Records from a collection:
'''

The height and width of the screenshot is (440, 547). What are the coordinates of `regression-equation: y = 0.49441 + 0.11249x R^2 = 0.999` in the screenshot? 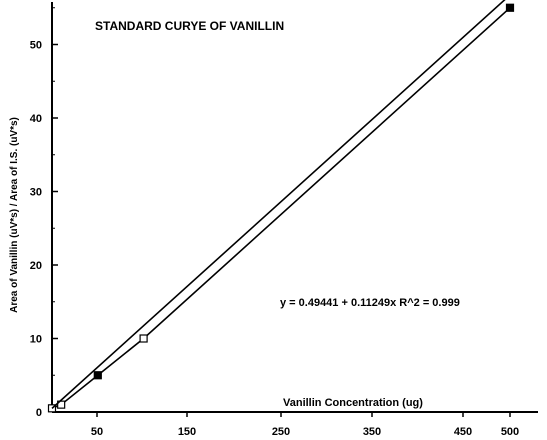 It's located at (370, 303).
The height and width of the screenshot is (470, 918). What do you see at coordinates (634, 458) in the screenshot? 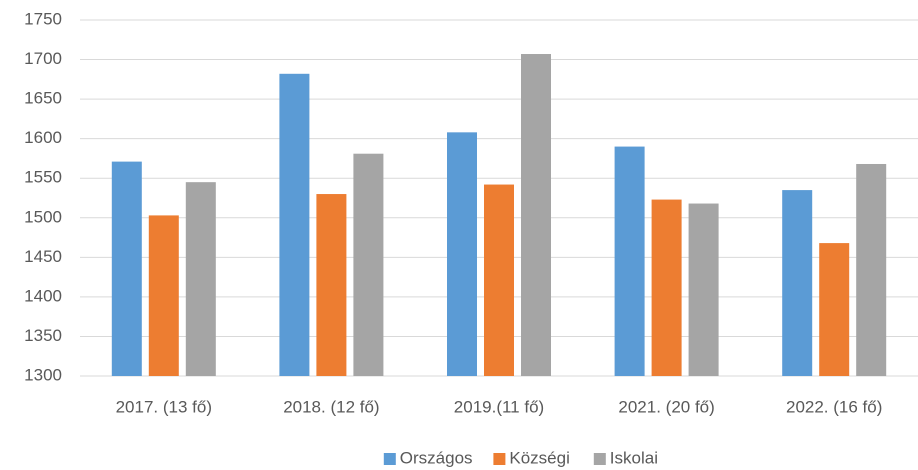
I see `legend-label: Iskolai` at bounding box center [634, 458].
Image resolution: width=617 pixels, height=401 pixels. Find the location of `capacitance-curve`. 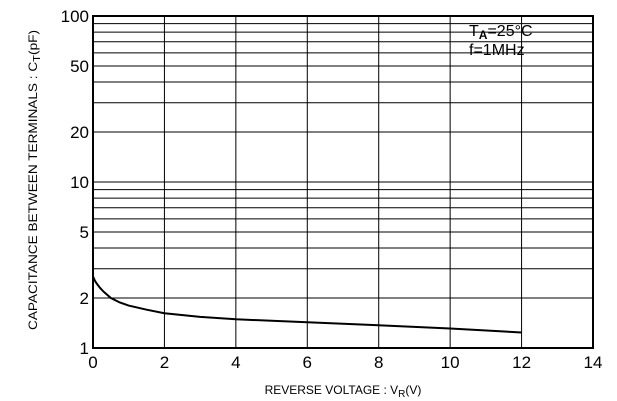

capacitance-curve is located at coordinates (307, 304).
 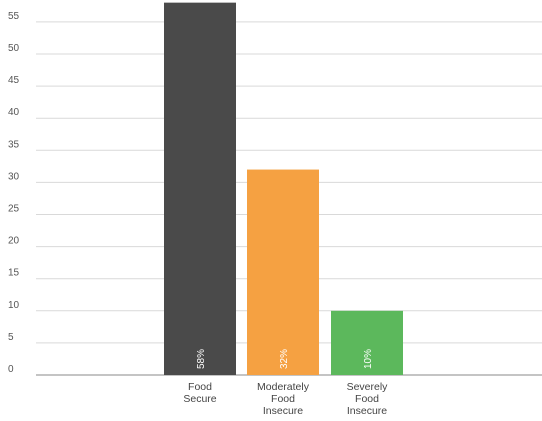 What do you see at coordinates (14, 242) in the screenshot?
I see `y-tick-label: 20` at bounding box center [14, 242].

'''

**Work order:**
Reproduce verbatim every line of the records from the one containing "The height and width of the screenshot is (470, 918)." through the end of the records, both ends included. Omit the pictures from your answer.

**Completed task:**
The height and width of the screenshot is (470, 918). What do you see at coordinates (634, 458) in the screenshot? 
I see `legend-label: Iskolai` at bounding box center [634, 458].
Image resolution: width=617 pixels, height=401 pixels. Find the location of `capacitance-curve`. 

capacitance-curve is located at coordinates (307, 304).
  What do you see at coordinates (14, 242) in the screenshot?
I see `y-tick-label: 20` at bounding box center [14, 242].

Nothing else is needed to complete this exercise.